Parece que na Suiça fez-se um referendo para se decidir se as férias deviam aumentar ou não duas semanas. Ou seja, os suíços passariam de quatro para seis semanas de férias. Como lição a outros países europeus, fica o resultado: um belo e redondinho «não». O pessoal da Suíça acha que se acrescentar mais duas semanas de férias ao tempo que já têm, haverá perda de competitividade e isso não pode acontecer porque, crêem eles, isso fará com que uma situação que funciona bem se deteriore. O receio é o de que aquele tempo extra de descanso venha a provocar mazelas na economia e que, com o tempo, seja responsável pela perda de postos de trabalho e do maravilhoso nível de vida que têm. Diziam algumas pessoas na reportagem que gostam dos seus trabalhos e dos seus patrões e que acham que um alargamento das férias iria prejudicá-los muito mais do que beneficiá-los.
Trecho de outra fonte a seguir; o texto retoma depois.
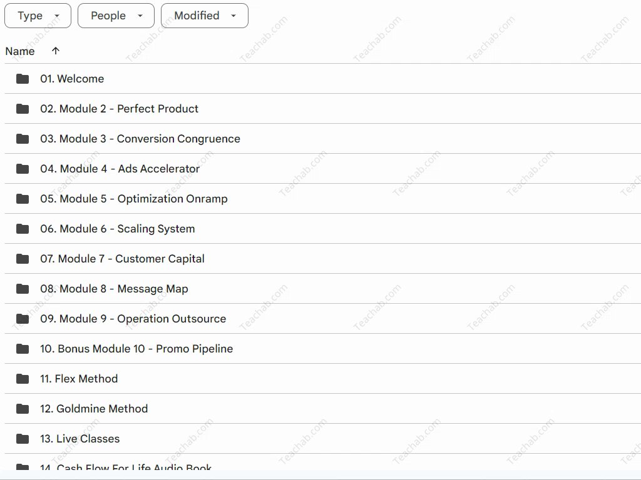Click the Name column header
The width and height of the screenshot is (641, 480).
20,51
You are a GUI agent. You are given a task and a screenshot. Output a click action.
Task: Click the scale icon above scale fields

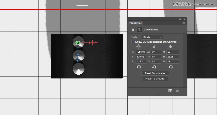[170, 46]
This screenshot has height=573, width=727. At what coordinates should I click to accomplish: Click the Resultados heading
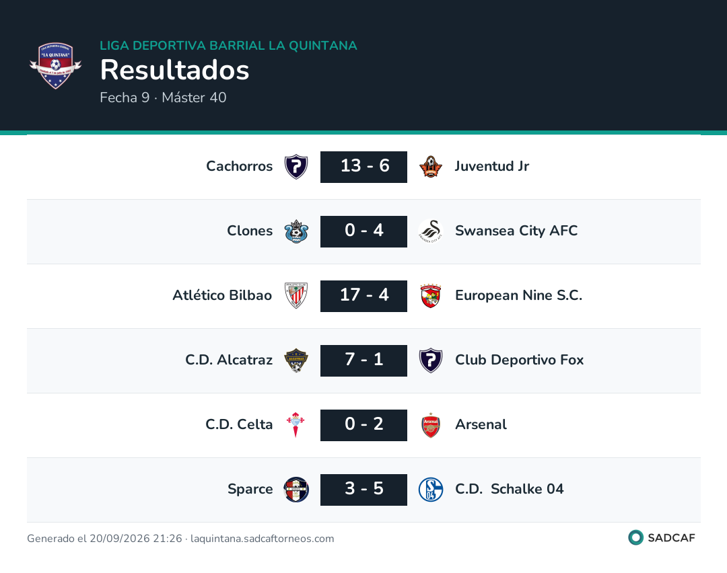[x=175, y=70]
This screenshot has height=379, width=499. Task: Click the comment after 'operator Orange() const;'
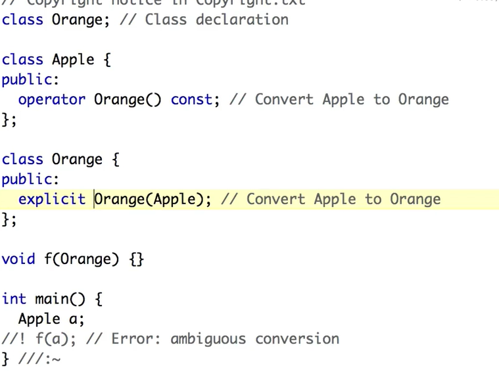coord(339,99)
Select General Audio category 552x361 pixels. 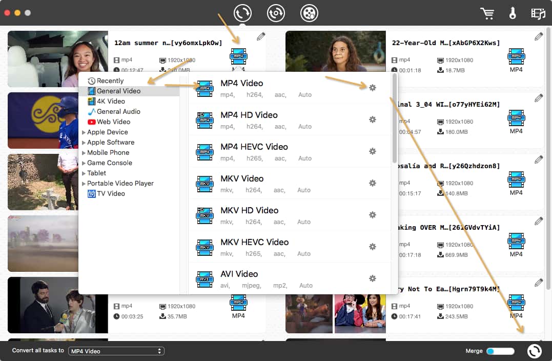pos(118,111)
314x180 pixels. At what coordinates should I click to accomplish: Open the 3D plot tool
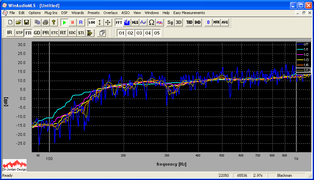(x=178, y=22)
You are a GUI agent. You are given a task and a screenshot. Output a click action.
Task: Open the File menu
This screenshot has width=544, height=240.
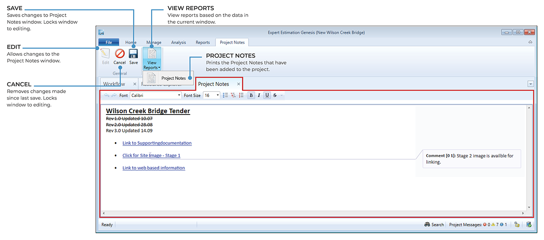tap(109, 43)
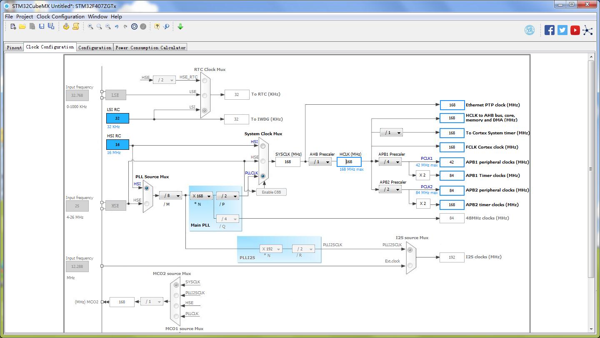Open the Clock Configuration menu
Screen dimensions: 600x338
pos(60,17)
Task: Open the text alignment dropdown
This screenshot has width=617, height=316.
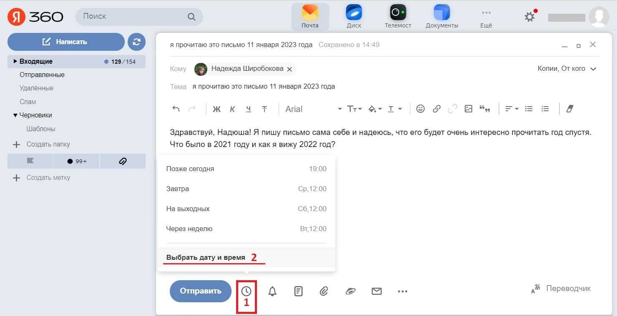Action: pos(511,109)
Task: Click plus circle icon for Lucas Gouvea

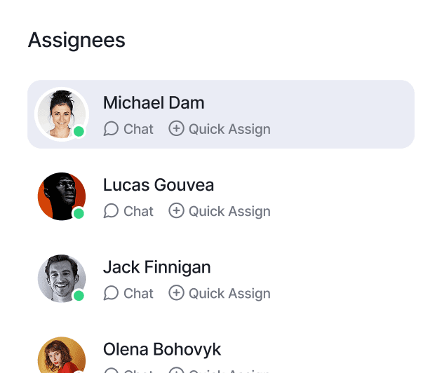Action: tap(176, 211)
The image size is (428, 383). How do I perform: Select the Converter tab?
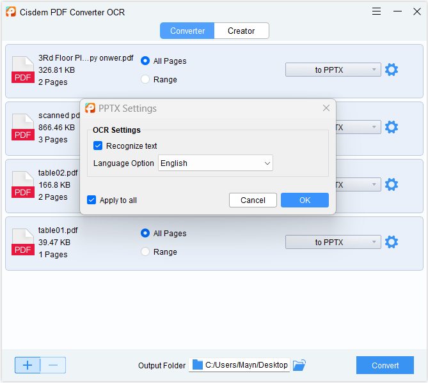point(187,31)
Mais: há uns tempos tinham feito um referendo em lhes era perguntado se queriam que tivesse lugar uma diminuição de impostos. A resposta? Outro redondo «não». No fundo, o nível de vida invejável que têm não se mantém à custa de pó de fadas, mas de trabalho e de impostos. Parece-me que naquele país se vê o retorno do que se paga e, portanto, as pessoas vivem satisfeitas com a sua contribuição, uma vez que sabem onde é aplicado o dinheiro e usufruem dos benefícios que ele proporciona (por cá temos algumas dificuldades em perceber para onde ele vai, mas enfim...).
Fiquei deliciada a ouvir isto e quase com vontade de fazer as malas. Poderão dizer-me «ah e tal, eles só cantam de galo porque vivem bem, não é com estes ordenados de miséria que por aqui há, blá blá blá blá». Muito bem, têm razão. Contudo aqui não me interessam tanto os ordenados fantásticos quanto a mentalidade de que «uma mão lava a outra e as duas lavam o rosto». Vivem como vivem porque não se importam de trabalhar, porque sabem que precisam do patrão e que o patrão precisa deles e que, portanto, remam todos para o mesmo lado. Olham para os outros países (inclusivamente para o nosso) e vêem os disparates que vamos fazendo em prol de uma boa rambóia. Aprendem com a lição: duas semanas de férias a mais era muito bonito, sim, mas pode ser um presente envenenado capaz de minar uma economia que por enquanto vai vem e recomenda-se.
Não sou bruxa, mas arriscava-me a apostar que se por cá se fizesse um referendo semelhante, provavelmente passaríamos todos a ter mais duas semanas de férias. Os argumentos seriam os de que "não são duas semanas que matam uma empresa, o que a mata é o dinheiro que os gestores metem ao bolso" (esta já é tradição), que numa empresa "quem faz alguma coisa é o trabalhador que lá deixa muito suor por tuta e meia enquanto os outros não fazem nada e conduzem brutos carros e andam para aí de fatinho" (clássica, também), entre outros. Não esqueçamos que vivemos num país onde as pessoas se identificam com um boneco ridículo como o do «Zé Povinho» que, como dizia a Maria Filomena Mónica no outro dia, é a figura do trabalhador pobre que faz um gesto feio nas costas do patrão porque não tem coragem de o enfrentar pela frente. É verdade que vivemos mal, que temos salários baixos, que perdemos poder de compra, que estamos caídos em desgraça aos olhos de boa parte da população mundial, mas parece-me que o problema também está na forma como muitos pensam que têm todos os direitos do mundo por fazerem o mínimo possível. Ainda hoje, no autocarro, ouvia uma senhora berrar, para quem a quisesse ouvir, frases pouco simpáticas e desnecessárias sobre a patroa: «Eu é que não posso ir para uma esplanada apanhar sol que a minha patroa não deixa. Isso é que era bom! A patroa lá está à minha espera...». Claro que está: é patroa, manda e paga para isso. Enfim, é um problema ao nível do modo de pensar e está visto que teríamos muito para aprender com os belos dos helvécios. Para se chegar onde eles estão não é só preciso um Governo ajuizado: também é preciso esforço e trabalho. E se por cá é verdade que temos gente muitíssimo trabalhadora, não é menos verdade que temos também muitas pessoas que julgam que o dinheiro que recebem no final do mês se deve à beleza dos seus lindos olhos e nada mais.